Ночное небо заполоняют вороны. Целая стая. Стоп. Вороны не летают по ночам. Это ошибка. Боюсь, матчасть здесь исследована слабо. Но тем не менее вот они — ошибочные, но завораживающие. Целая стая. Я это уже говорил? На английском стая ворон называется «убийство». Убийство. Люди этого не знают. Атмосферно, нет? Жестоко. Колоритно. Соответствует времени. Люди не понимают, как называются вороны в стае.

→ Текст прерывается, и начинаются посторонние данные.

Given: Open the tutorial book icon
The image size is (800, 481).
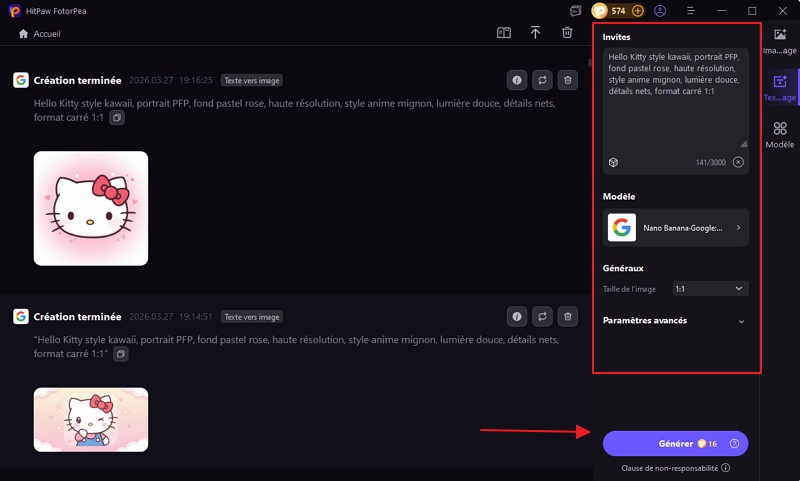Looking at the screenshot, I should click(x=504, y=33).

И вот я стою под гнетущей тотальностью, исторической чернотой, отсутствием названия, деталей, света. Чернота забытого прошлого и невыносимо неведомого будущего. Чернота массы сливающихся ворон, чернота тлетворного чада, мертвой вселенной, где навсегда затухли огни. Баю-баюшки, луна. Холодно. Но, должно быть, этот холод экзистенциальный, ибо город — в огне. Так или иначе, я снова поправляю свой бант а-ля Стейнкерк, пока ищу глазами в небе товарищей моего детства Гегеля и Шлегеля. Но теперь все вороны одинаковы. Никаких лиц Вернера Херцога. Никаких Джон Хиллов. Только черные мраморные глаза. Эти вороны не ссорятся с деланым немецким акцентом моей потехи ради. Они больше не для меня. Они теперь небо, и для неба, и вместо неба. Так же, как вторжение тараканов под ногами стало бурой землей. Стая тараканов называется вторжением. Люди этого не понимают. И, хотя в прошлые времена люди состояли с этими бурыми ребятками в несколько воинственных отношениях, скоро, похоже, можно ждать перемен. Ибо теперь они земля. Вороны — небо. А вода… Еще не знаю, чем стала вода. Я пока что в двух авеню от реки. Наверное, какой-нибудь рыбой. Такой, которую люди считают страшной или неприятной. Медузами? Или причудливыми штуковинами со дна океана. У которых со лба висят фонари и у которых множество острых зубов. Кажется, они называются убильщики. Возможно, река теперь — убильщики. Узнаю, когда дойду. Но пока что теория такая. И, конечно, люди. Люди — это люди. На полпути между раем и адом, между воронами, тараканами и убильщиками, между прошлым, будущим и убильщиками. Люди тоже лишились всех различий.
Я ступаю средь них, тоже теряя ощущение себя, глядя, как пожар презирает все правила, установленные нашим обществом. Он не останавливается на светофорах или перед пешеходами. Он просто горит, причем безо всяких предубеждений. Огонь — великий уравнитель. Ты горишь. Я горю. Бумажный пакет горит. «Порше». Тот бездомный. Впервые мы едины. Наша участь одинакова. Наш дым сливается, смешивается, переплетается — не различить, не разделить. Ни от кого из нас не останется ни следа достижений, неудач, раскаяния. Это прекрасный день, самый лучший в году. А может, и нет. Может, все дни — лучшие в году. Нет, сегодня, без сомнений, лучший день в году. Чем он отличается от остальных дней в году? Что есть у него такого, чего нет у других?
Сострадание. Неуверенность.
В уверенности, что мы все сгорим, таится неуверенность, потому что в этой уверенности есть свои непредсказуемые моменты, столкновения, взаимодействия, физика завитков дыма, формы языков пламени, порядка возгорания, мгновений изящества.
Видел ли метеоролог в своем компьютере Транка? Его видела Аббита. Может, не во всей его сложности, но кому это под силу? Кто мог предугадать трагедию Транка во всей полноте? Ибо целиком понять Транка — это понять вселенную. Нашего пещерного монстра, нашего робота, наш кошмар, рыдающего в безыменном, бессловесном страхе, ожидая конца, который навлек он, который навлек каждый атом до него и который разойдется и разорвет каждый атом после.
Как выглядит мир, когда у тебя нет глаз, задаюсь я вопросом. Как должен выглядеть? И на этой мысли, по совпадению, я прохожу мимо театра, где ставят «Бабочки все еще свободны снова». Покупаю билет. Эту пьесу я недавно вспомнил в фильме Инго, и, хоть мир по-прежнему горит, я чувствую, что для моего процесса важно ее увидеть, а также поддержать нью-йоркскую театральную сцену, замершую, кажется, на грани долгожданного ренессанса.